After the revelation that the story is being written by one of the best Marvel writers in history, Brian Michael Bendis, and it will involve the Cosmic Cube (Tesseract, if you’re a film fan) as well as Dr Doom, it’s time to get some hands-on with the game. Starting deep within Xavier’s Mansion, the four of us playing the game each select a hero, with their own unique class. As Wolverine, I’m an agility class, meaning I do a lot of damage very quickly but don’t have much health. With the aid of health packs though, I can keep causing serious damage. After talking with Cyclops and heading through a portal, I’m in one of the many iconic locations the game’s set in; Mutanttown.
Set within the storyline of Mutanttown, where anti-mutant forces are attacking all mutants, it’s up to the team of Wolverine, Scarlet Witch, Iron Man and others to fight their way through the level and get to Fort Stryker, to rescue a VIP (anti-mutant he may be) to help win favour. After a detailed graphic novel-style cutscene, it’s time to kick some butt. With intuitive controls and abilities that feel easy to use and not at all daunting, battling with Wolverine was an absolute joy. After slashing my way through the ‘grunts’, a Sentinel appears. A group battle, all members of the team can join. Leading the rush, I take a lot of damage before Iron Man and friends turn up, and together we easily defeat him, and enjoy the spoils it brings.
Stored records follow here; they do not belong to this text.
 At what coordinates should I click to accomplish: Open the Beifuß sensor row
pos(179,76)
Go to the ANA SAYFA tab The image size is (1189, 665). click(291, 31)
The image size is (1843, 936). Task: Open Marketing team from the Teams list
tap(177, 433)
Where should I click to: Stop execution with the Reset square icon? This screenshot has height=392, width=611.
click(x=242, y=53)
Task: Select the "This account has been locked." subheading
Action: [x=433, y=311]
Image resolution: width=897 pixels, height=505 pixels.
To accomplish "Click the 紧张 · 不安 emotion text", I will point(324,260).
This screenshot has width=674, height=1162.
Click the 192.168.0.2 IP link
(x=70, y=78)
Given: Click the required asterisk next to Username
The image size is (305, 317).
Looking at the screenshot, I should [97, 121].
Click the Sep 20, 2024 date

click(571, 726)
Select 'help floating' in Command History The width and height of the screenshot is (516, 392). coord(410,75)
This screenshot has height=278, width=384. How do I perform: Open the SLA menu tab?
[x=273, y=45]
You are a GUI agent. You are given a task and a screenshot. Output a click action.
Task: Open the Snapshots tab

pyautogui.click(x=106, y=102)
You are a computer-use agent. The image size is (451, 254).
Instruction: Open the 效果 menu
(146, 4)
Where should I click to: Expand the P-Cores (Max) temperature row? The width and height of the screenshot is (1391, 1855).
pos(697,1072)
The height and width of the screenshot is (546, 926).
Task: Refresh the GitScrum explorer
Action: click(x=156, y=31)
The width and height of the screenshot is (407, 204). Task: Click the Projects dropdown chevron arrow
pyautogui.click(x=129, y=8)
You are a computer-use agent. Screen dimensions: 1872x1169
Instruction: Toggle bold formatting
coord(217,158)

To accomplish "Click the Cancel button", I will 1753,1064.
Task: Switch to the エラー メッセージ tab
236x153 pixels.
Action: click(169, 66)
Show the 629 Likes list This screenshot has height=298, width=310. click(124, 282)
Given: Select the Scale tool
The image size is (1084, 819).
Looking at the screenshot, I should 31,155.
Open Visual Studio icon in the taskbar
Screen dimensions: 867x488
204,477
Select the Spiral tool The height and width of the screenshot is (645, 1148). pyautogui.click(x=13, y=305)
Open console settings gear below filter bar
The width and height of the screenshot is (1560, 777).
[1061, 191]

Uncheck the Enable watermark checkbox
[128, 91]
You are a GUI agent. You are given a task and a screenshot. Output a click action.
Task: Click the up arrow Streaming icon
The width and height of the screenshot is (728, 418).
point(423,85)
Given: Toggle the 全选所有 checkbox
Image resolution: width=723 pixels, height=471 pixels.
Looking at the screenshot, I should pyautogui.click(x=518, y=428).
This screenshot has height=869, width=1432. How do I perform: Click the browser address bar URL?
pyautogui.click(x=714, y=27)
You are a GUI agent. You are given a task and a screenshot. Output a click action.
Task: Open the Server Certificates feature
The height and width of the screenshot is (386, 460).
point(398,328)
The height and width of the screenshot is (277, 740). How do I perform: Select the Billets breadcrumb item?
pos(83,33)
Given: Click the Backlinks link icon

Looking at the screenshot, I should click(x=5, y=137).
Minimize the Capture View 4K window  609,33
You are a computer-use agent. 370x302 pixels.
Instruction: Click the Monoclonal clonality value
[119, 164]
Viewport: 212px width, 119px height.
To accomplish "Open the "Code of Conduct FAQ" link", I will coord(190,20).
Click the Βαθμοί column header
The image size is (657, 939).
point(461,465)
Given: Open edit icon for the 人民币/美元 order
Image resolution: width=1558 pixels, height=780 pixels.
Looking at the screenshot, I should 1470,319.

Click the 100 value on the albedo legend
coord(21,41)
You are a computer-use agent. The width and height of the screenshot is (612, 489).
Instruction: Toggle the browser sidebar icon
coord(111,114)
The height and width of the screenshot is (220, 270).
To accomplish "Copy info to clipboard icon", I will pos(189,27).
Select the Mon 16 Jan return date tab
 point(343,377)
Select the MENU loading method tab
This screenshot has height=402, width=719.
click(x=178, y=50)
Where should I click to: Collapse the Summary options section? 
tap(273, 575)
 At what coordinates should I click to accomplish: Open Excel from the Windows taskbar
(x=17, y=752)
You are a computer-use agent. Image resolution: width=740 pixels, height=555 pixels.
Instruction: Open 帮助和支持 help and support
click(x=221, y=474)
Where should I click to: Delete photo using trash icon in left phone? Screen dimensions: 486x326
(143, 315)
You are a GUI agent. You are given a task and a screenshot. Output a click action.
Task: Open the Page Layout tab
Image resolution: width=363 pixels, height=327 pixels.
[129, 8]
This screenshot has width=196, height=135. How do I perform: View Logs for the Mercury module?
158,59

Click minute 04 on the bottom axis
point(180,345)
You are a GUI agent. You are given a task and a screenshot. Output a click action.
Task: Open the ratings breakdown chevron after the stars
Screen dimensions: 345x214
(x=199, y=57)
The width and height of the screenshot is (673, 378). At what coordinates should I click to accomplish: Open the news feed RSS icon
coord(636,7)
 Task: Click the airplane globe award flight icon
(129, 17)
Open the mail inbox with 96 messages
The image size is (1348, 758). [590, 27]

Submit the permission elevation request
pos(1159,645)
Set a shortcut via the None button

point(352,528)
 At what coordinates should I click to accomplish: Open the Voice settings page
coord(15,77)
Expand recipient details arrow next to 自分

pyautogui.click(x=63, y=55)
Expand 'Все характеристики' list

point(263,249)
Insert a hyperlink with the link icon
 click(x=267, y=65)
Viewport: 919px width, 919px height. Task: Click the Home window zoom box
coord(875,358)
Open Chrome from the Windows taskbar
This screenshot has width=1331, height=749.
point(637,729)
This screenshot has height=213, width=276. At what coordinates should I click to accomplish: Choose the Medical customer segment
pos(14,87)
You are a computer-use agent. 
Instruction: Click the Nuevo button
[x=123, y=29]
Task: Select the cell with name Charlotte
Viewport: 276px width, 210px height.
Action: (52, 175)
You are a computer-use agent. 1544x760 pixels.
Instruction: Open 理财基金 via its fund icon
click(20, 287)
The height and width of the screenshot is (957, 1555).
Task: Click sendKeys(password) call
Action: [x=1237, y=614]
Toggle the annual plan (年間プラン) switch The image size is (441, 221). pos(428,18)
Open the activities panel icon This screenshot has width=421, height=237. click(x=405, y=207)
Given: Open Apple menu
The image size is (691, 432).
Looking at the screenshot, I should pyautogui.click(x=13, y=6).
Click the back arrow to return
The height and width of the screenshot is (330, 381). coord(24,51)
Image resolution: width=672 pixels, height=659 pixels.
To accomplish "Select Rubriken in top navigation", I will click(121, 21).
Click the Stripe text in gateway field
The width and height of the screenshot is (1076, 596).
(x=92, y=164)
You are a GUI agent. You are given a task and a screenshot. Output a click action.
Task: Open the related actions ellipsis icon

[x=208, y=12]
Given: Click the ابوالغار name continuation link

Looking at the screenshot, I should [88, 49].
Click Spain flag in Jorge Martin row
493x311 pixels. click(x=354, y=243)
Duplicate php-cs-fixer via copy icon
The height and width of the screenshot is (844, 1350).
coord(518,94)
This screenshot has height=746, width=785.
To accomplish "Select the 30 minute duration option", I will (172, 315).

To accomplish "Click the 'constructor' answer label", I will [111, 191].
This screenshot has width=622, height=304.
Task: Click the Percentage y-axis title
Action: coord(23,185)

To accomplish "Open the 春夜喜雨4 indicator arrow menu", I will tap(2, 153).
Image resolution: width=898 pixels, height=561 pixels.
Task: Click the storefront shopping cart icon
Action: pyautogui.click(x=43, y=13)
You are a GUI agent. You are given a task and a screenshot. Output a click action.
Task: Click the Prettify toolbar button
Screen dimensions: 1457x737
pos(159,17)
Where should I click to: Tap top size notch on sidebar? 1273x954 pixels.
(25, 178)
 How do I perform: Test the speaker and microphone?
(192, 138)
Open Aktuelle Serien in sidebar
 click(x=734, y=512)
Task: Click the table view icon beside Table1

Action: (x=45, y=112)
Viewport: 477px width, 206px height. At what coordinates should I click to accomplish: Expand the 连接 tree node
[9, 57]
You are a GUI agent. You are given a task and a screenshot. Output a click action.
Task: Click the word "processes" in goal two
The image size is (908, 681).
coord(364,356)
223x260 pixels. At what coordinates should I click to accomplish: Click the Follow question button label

After that, it’s a quick jaunt to Fort Stryker, and a very familiar face appears in an instanced battle; Magneto. With a complex boss battle afoot – one that was tackled alone in this case but you can party up – it’s clear by the end, when he lay defeated on the ground, Marvel Heroes is fun, and I can’t wait to get my hands on it. It’s fun and looks great thanks to the Unreal Engine 3. As long as Gazillion keep to their word, and the monetization is purely like tipping a waiter for doing a good job and not having to pay them £5 so they bring you your food and then pay for the food as well, it’s going to be a game that I must have.